**** RECORDS FOR THE TASK
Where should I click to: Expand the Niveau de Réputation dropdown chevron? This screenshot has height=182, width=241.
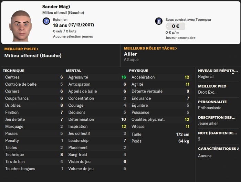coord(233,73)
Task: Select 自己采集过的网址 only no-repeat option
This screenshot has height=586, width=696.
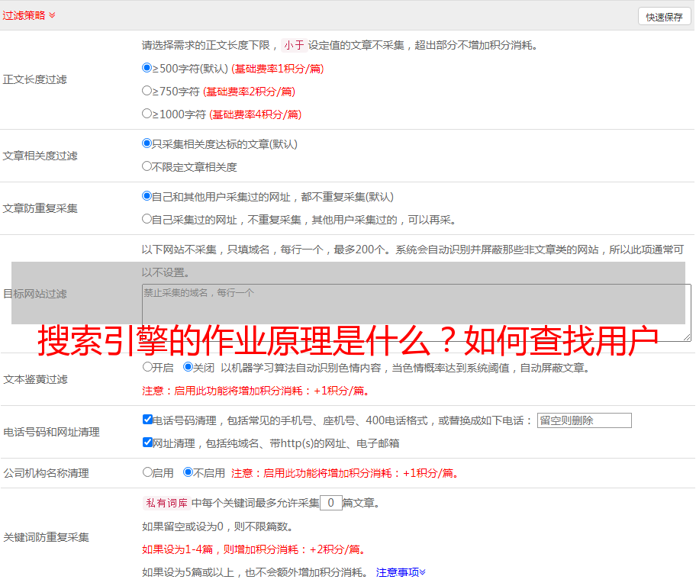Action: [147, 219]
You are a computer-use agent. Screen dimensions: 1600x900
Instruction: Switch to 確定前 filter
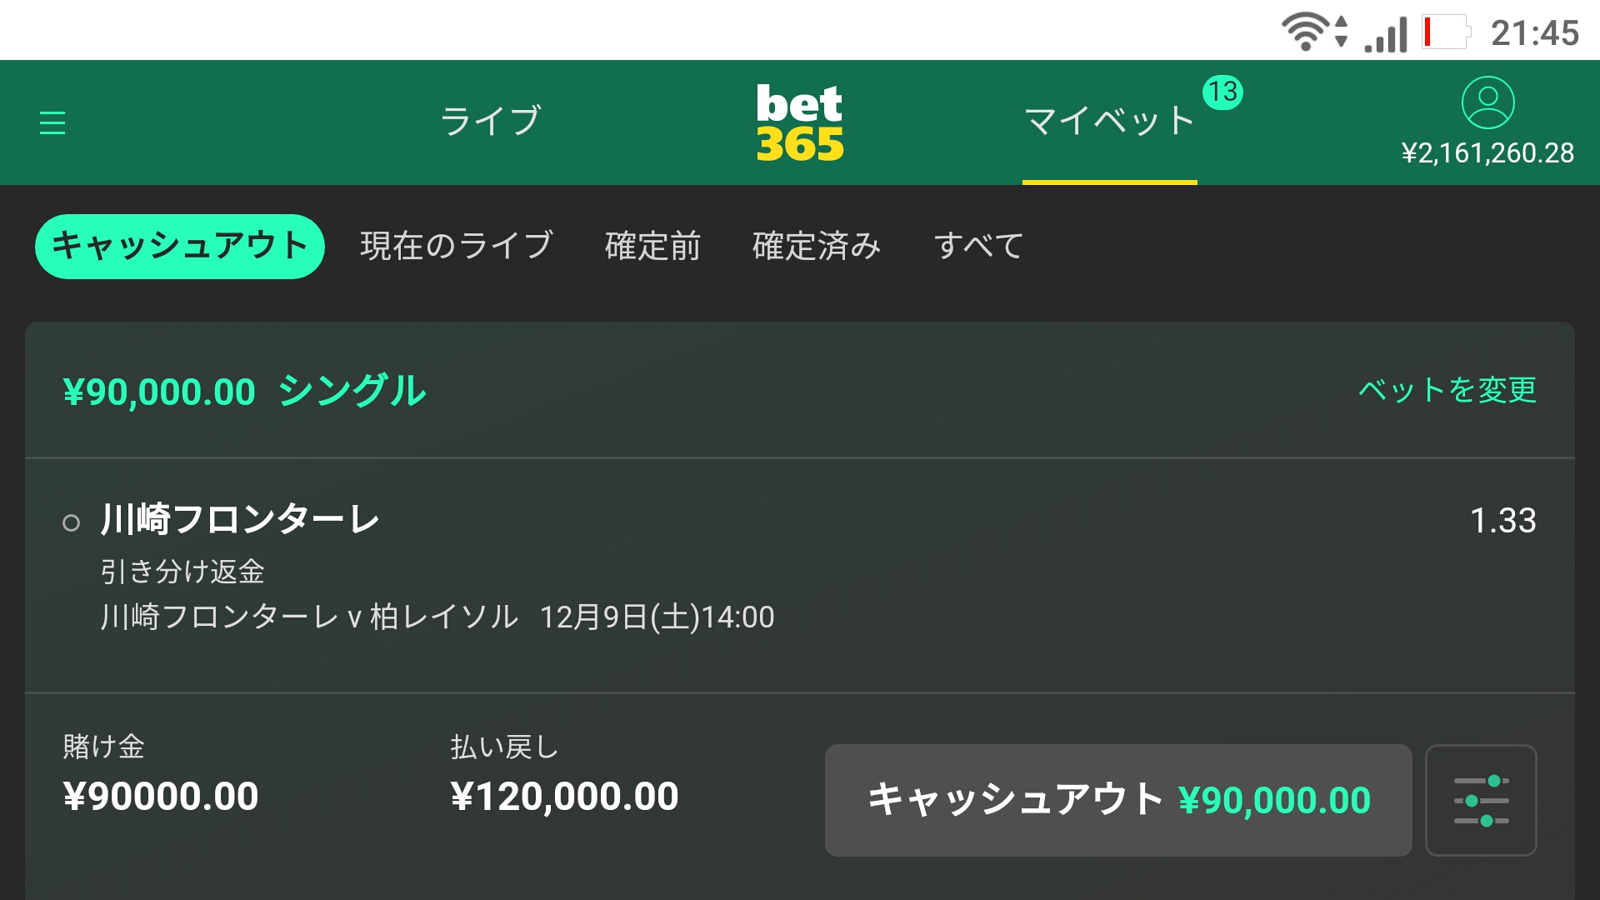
********
Please count how many lines in the rows above contain the string "screenshot" with matching case, and reply with the number alone.

2